Anyway, this line of thinking is prompted by an interesting post over at In Search of Enlightenment:

Those who have read some of my academic work, or past entries on this blog, will know I am an advocate of longevity science. I am very interested in hearing the arguments and reactions people have to the aspiration to slow human aging, for I myself shared some of these reservations when I first began thinking about these issues. But over time I realized that many of my initial reactions or concerns to longevity science where either misinformed or focused on concerns that are, in the big picture of things, minor when compared to the enormous benefits of extending healthy life.

So here I want to reflect a bit on some of the issues that arose in our class discussion and debate concerning tackling human aging.

It's a long post. Setting aside the redistributive economic viewpoint, it covers a lot of useful ground in the ongoing discussion about aging and extending the healthy human life span.

From the long term perspective, longevity science is still in the earliest stages of building a foundation of support. The handful of multi-million dollar philanthropic initiatives presently taking place are a few seedlings in the middle of an empty field: the final engineered longevity research community will be - must be - vast by comparison. It will look very much like the cancer research or regenerative medicine communities today.
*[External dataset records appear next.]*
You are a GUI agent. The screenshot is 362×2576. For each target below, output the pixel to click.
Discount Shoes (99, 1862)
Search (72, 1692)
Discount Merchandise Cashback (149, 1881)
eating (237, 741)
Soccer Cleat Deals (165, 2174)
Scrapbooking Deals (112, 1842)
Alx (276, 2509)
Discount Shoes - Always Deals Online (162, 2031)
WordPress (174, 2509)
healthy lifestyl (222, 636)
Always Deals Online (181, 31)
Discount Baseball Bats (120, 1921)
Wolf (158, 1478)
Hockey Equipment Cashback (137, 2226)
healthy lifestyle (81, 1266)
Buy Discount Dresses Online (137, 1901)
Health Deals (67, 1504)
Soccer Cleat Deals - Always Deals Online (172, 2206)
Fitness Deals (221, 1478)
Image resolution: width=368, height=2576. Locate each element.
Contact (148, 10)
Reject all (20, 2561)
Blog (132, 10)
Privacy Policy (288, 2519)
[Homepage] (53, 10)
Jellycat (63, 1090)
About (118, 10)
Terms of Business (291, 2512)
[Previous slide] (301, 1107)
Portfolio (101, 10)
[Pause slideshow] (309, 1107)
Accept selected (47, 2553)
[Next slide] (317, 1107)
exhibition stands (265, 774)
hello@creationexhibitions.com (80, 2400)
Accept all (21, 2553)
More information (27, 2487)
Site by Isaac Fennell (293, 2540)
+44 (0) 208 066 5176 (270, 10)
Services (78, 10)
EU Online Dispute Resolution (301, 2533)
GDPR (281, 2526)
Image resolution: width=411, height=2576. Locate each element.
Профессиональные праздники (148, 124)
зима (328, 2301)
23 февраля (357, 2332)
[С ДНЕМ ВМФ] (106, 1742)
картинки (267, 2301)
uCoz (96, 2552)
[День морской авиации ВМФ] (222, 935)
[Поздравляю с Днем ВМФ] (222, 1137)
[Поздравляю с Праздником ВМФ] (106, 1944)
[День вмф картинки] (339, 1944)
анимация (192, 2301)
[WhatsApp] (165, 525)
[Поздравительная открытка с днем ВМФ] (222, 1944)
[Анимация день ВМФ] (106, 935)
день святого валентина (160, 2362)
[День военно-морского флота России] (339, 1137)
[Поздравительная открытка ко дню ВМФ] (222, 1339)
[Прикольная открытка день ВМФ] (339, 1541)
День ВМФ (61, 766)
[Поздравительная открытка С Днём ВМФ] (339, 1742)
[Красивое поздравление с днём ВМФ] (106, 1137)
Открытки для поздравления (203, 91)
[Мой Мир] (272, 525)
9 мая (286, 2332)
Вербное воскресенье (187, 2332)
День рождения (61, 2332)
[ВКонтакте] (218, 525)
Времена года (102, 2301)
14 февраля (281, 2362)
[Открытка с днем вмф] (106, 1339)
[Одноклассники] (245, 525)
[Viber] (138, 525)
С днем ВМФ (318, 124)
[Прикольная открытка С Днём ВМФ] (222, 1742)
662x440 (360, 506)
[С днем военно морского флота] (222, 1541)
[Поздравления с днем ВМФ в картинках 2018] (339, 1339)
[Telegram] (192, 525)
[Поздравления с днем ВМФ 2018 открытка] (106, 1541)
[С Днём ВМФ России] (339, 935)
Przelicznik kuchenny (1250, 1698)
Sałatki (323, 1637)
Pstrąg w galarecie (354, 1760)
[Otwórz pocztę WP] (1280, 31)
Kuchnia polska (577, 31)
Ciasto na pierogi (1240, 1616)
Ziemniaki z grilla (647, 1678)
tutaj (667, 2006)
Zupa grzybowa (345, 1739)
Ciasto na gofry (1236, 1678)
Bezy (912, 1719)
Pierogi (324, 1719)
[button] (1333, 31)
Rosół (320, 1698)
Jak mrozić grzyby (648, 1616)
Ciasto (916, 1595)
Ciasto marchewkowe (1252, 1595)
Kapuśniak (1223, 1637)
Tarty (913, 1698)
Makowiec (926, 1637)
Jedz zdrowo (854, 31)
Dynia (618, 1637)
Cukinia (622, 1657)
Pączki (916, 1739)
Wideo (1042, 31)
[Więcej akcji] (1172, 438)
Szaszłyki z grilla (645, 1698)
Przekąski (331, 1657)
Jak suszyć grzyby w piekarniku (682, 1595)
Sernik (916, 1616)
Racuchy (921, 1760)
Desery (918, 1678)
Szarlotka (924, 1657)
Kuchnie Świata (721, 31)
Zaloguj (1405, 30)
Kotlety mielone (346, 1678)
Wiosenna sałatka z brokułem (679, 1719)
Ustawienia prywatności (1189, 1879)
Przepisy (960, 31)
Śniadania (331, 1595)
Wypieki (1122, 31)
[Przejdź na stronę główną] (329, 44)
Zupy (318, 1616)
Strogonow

When talking about progress over decades, the most important part of that progress is not the year in which scientific progress reaches a tipping point - although that helps - but it is the year in which advocacy and education reaches a tipping point. Significant progress occurs when a large number of people want it to occur: up until that point matters tends to move slowly. This means that we should pay more attention to the way we used to think, back in the day. How did we wake from our pro-aging trances? That event has to be repeated many millions of times over the next decade if a large community and effective community of supporters, researchers, and fundraisers is to arise.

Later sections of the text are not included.